Le directeur de STX France inquiet pour l’avenir de sa branche militaire

« C’est tout un processus (…) qui amène à une prise d’hégémonie de DCNS sur la construction navale militaire française », a déclaré M. Castaing au cours d’une rencontre avec des journalistes.

En entrant au capital de la nouvelle entité, « DCNS fait une super affaire, ils tuent un concurrent pour pas cher », a-t-il poursuivi.

Au terme de longs mois de discussions, un accord a été conclu entre Paris et Rome, le groupe italien Fincantieri obtenant 50% des chantiers navals français auxquels il faut ajouter 1% « prêté » par l’Etat français, qui se réserve le droit de le reprendre si Fincantieri ne respecte pas ses engagements pendant une période de 12 ans.

Aux côtés de Fincantieri (50%) et de l’Etat français (34,34%), Naval Group (ex-DCNS) détiendra 10% de STX France, les employés 2% et des sous-traitants du bassin de Saint-Nazaire 3,66%.

Cet accord met un terme à « une période d’incertitude de quatre ans » donc « une bonne chose », selon M. Castaing qui s’inquiète cependant de l’avenir de la branche militaire du groupe qui représente « 10 à 20% » de son activité mais est plus lucrative que le civil.

STX construit des navires de grande taille en coopération avec Naval Group, géant français de la construction navale militaire, et des navires de petite et moyenne taille -patrouilleurs et frégates- en propre.

– Marges de manoeuvre restreintes –

Pour M. Castaing, l’arrivée de Naval Group fera perdre au constructeur sa « liberté de négociation » sur la construction des grosses unités.

« Le fait que DCNS soit à l’intérieur de notre système me laisse craindre qu’on ne puisse pas disposer des mêmes marges que celles qu’on avait sur les grands navires », a ajouté M. Castaing qui est à la tête de STX France depuis février 2012.

En outre, « il y a des marchés où nous agissons indépendamment de DCNS: sur les petits et moyens navires.

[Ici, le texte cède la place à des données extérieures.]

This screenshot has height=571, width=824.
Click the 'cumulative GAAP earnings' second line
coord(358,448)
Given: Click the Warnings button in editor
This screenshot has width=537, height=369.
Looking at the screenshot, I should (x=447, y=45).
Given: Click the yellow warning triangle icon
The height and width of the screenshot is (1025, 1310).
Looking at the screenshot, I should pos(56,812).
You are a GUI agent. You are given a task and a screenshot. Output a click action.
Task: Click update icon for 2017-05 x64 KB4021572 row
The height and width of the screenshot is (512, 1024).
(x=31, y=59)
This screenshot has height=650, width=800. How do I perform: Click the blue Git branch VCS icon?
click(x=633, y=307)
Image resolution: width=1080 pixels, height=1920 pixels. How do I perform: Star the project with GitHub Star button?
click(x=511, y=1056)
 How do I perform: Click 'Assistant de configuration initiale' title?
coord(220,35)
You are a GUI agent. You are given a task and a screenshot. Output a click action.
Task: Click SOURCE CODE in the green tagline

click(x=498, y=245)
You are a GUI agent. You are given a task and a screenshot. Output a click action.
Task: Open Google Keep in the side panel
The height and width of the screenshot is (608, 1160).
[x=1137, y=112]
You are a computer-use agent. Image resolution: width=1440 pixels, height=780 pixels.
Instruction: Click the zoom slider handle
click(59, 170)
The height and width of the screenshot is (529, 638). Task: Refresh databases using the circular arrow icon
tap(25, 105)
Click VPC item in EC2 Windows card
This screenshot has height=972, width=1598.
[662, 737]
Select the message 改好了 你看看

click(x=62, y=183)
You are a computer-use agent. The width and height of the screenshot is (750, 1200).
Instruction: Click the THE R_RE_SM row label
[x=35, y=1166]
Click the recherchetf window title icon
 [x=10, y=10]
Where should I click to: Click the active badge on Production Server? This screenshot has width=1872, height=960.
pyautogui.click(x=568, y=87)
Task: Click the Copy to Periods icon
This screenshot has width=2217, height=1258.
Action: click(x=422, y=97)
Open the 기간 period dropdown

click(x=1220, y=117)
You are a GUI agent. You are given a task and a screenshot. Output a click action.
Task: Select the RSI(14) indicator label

Et là nous avons une vraie crainte que demain on nous refuse d’avoir une activité », a-t-il ajouté, estimant que Naval Group pourrait s’approprier ce marché, notamment celui des navires garde-côtes en pleine expansion.

Contacté par l’AFP, Naval Group n’a souhaité faire aucun commentaire sur ces déclarations.

Interrogé sur son avenir en tant que directeur général de STX France, M. Castaing a déclaré que cela « fait partie des vrais sujets à discuter avec Fincantieri ». « J’ai peur que Fincantieri me dise +sur le militaire doucement+ donc il faudra prendre la décision: +est ce que je suis DG dans ces conditions ou pas+? ».

Le ministre français de l’Économie, Bruno Le Maire, avait confirmé jeudi que Laurent Castaing resterait « directeur exécutif » de STX France qui va reprendre son ancien nom: « Chantiers de l’Atlantique ».

Paris et Rome ont affiché leur ambition de créer un « champion naval » européen, civil et militaire, capable de résister à la concurrence, notamment asiatique, grâce au rapprochement souhaité entre Naval Group et Fincantieri.